> **Your instructions**:
Return the data below exactly, stopping after the line with "The image size is (1500, 890).".

> **Data entries**:
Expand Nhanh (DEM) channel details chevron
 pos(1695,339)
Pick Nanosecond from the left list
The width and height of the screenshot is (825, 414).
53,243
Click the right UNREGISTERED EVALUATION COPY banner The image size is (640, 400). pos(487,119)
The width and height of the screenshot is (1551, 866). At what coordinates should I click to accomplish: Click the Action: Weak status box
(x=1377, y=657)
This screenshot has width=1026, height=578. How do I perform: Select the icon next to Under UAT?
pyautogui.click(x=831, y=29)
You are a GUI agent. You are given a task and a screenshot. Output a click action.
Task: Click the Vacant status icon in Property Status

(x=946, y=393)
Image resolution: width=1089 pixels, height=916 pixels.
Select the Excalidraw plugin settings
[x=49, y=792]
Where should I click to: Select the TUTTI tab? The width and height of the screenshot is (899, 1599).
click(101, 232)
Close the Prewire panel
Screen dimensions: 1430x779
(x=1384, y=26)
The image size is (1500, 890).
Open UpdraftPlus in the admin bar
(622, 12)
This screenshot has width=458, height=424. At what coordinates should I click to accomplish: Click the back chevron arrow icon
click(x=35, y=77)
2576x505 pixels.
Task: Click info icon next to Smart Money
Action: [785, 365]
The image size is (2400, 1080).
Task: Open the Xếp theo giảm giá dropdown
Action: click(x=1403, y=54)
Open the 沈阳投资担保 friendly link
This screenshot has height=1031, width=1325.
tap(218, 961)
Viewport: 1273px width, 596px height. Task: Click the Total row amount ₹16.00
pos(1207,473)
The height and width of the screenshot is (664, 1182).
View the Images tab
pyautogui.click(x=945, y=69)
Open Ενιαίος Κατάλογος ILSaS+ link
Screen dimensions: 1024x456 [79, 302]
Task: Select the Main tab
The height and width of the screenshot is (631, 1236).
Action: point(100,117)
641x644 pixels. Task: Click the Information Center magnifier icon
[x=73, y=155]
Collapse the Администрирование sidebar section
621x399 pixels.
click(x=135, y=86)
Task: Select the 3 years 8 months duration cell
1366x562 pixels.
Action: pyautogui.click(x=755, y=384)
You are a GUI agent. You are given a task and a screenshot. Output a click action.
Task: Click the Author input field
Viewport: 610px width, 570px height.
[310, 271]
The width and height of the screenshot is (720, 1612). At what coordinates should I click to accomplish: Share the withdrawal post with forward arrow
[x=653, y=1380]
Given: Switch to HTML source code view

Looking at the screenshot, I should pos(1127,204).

> **Result of the exercise**:
Expand Nhanh (DEM) channel details chevron
 pos(1695,339)
Pick Nanosecond from the left list
The width and height of the screenshot is (825, 414).
53,243
Click the right UNREGISTERED EVALUATION COPY banner The image size is (640, 400). pos(487,119)
The width and height of the screenshot is (1551, 866). At what coordinates should I click to accomplish: Click the Action: Weak status box
(x=1377, y=657)
This screenshot has width=1026, height=578. How do I perform: Select the icon next to Under UAT?
pyautogui.click(x=831, y=29)
You are a GUI agent. You are given a task and a screenshot. Output a click action.
Task: Click the Vacant status icon in Property Status

(x=946, y=393)
Image resolution: width=1089 pixels, height=916 pixels.
Select the Excalidraw plugin settings
[x=49, y=792]
Where should I click to: Select the TUTTI tab? The width and height of the screenshot is (899, 1599).
click(101, 232)
Close the Prewire panel
Screen dimensions: 1430x779
(x=1384, y=26)
The image size is (1500, 890).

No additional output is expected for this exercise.